COLUMBUS, Ohio — A group of religious leaders from nine denominations have accused two evangelical churches of improperly promoting an Ohio candidate for governor and want the Internal Revenue Service to investigate.
The 31 leaders from central Ohio met on Jan. 15 and signed a letter asking the IRS to determine if the churches should lose tax-exempt status because of their support for Secretary of State Kenneth Blackwell, one of three Republicans seeking the nomination.
The Rev. Rod Parsley of World Harvest Church in Columbus and the Rev. Russell Johnson of Fairfield Christian Church in Lancaster improperly used their churches and affiliated entities for partisan politics, the complaint to the IRS says.
"If they don't want to be a tax-exempt organization, they can go and do and say whatever they want," Rabbi Harold Berman of Temple Tifereth Israel in Columbus said on Jan. 16. "But if you do want to take advantage of the tax benefits that are granted to churches and synagogues, then I think you need to follow the rules."
The two churches defended their actions, saying their efforts were not politically motivated.
A statement from World Harvest Church on Jan. 16 called the ministers bringing the complaint "left-leaning" and said they had "what appears to be a political agenda."

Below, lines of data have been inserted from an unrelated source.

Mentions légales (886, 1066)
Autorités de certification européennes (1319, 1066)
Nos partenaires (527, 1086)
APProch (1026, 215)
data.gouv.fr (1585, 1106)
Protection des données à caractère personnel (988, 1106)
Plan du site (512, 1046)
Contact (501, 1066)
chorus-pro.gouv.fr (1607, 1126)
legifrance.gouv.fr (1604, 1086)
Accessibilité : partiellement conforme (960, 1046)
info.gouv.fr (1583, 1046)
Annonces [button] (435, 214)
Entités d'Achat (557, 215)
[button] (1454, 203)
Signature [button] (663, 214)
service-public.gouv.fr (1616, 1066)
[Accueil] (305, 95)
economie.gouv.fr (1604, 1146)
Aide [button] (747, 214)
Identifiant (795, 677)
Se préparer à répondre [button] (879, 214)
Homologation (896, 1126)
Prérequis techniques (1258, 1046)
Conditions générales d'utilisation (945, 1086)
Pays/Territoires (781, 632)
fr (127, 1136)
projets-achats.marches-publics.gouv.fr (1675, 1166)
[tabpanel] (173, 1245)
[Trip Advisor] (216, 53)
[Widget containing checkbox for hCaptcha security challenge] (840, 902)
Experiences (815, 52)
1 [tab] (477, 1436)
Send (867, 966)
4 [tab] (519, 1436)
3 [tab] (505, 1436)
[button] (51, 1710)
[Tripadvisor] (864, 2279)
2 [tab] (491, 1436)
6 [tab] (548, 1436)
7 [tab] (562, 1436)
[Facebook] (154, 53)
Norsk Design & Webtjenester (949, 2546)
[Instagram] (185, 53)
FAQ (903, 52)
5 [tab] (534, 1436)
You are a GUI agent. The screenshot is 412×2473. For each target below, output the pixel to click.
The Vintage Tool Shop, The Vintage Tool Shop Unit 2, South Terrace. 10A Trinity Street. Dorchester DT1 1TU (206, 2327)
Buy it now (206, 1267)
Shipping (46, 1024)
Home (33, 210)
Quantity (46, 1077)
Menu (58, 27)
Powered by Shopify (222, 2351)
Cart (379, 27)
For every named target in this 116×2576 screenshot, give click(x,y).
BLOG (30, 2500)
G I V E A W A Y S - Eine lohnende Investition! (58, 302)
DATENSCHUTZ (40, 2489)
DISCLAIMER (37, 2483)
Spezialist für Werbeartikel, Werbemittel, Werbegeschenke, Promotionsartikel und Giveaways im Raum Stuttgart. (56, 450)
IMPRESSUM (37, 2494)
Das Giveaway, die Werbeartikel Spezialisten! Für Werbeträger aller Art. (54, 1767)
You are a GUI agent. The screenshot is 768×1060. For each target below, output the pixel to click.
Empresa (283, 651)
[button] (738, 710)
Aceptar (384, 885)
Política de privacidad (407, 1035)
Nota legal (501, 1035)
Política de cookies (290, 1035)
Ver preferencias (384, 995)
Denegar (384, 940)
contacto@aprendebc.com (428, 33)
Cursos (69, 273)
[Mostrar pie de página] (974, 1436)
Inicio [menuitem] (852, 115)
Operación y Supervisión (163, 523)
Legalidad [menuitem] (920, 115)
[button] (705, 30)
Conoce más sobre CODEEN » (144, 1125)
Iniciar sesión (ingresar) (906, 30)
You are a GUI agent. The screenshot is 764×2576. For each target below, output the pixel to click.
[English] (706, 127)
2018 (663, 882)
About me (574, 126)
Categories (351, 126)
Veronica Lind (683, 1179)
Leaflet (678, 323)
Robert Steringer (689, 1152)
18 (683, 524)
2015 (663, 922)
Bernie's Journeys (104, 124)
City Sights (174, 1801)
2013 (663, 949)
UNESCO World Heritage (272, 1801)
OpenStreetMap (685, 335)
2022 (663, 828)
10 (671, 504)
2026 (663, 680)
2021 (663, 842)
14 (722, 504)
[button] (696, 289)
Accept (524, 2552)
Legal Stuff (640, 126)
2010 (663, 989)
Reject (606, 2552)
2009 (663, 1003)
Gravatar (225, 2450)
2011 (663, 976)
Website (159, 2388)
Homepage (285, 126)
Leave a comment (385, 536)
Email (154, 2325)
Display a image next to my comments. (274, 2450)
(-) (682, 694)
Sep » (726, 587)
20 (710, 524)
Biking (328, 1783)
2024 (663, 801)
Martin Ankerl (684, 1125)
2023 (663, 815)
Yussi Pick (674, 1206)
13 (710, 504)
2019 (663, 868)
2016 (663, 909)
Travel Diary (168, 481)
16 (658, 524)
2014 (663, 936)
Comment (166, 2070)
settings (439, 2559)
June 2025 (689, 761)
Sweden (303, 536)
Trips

"Had they come to us directly, as people of faith are instructed to do in Scripture, they could have saved themselves a lot of time and embarrassment," the World Harvest statement read.
The Christian and Jewish clergy who brought the complaint said they were acting individually and not on behalf of their congregations.
Meanwhile on Jan. 17, Blackwell said the clergy who had complained to the IRS were trying to unfairly pressure the churches.
"You tell those 31 bullies that you aren't about to be whupped," Blackwell told a Jan. 17 luncheon attended by 450 religious leaders. The secretary of state said that "political and social and cultural forces are trying to run God out of the public square."
Blackwell was the only candidate for governor invited to address the event sponsored by the Ohio Restoration Project, led by Johnson.
Johnson accused the complaining pastors of starting a "secular jihad against expressions of faith."
"We are not going away. We will not be intimidated," he said.
The complaint alleges that Blackwell was the only gubernatorial candidate showcased in church-sponsored events conducted by Parsley and Johnson.
Blackwell said that was not true because Columbus Mayor Michael Coleman, a former Democratic gubernatorial candidate, declined an invitation to speak.
The complaint also alleges that the evangelists' voter-registration campaign was done to support Blackwell. The churches "have designated programs to ensure that their voter registration drives target only conservative Christians likely to support a Republican agenda," the complaint said.
"You have a number of churches and charities involved with a number of road trips for Mr. Blackwell, all of which seem to be aimed at gaining him visibility for his political campaign," former IRS supervisor Marcus Owens told The Columbus Dispatch.
Owens, a former director of the IRS tax-exempt division, helped the clergy draft the complaint.
Berman criticized Parsley for having Blackwell speak at a Statehouse rally in November.
"It's one thing to talk about values. It's another thing to stand there with a particular gubernatorial candidate and say, 'This is the person you should vote for because I as your pastor say that you should.'
"Now, people are going to say, 'Well, they didn't say that in so many words,' but I think they came very close, and I think somebody's going to have to determine whether they crossed that line."
Mark Youngkin, a spokesman for Parsley, disputed the voter-registration allegations in an e-mail to the Dispatch, saying the efforts were conducted "without regard to political affiliation."
Johnson told the newspaper that his church and its affiliate, the Ohio Restoration Project, do not support candidates.
"It's sad to see the religious left and the secular left forge an unholy alliance against people of faith," Johnson said. "We have invited people to pray, to serve and to engage, and candidly, we will not be intimidated or bullied by these folks."
Blackwell faces Attorney General Jim Petro and Auditor Betty Montgomery in the Republican primary. His campaign spokesman Gene Pierce declined comment.
The clergy who signed the complaint are affiliated with the American Baptist Churches in the U.S.A.; the Christian Church (Disciples of Christ); the Episcopal Church; the Evangelical Lutheran Church in America; Judaism; the United Church of Christ; the United Methodist Church; Presbyterian Church (U.S.A.); and the Unitarian Universalist Association.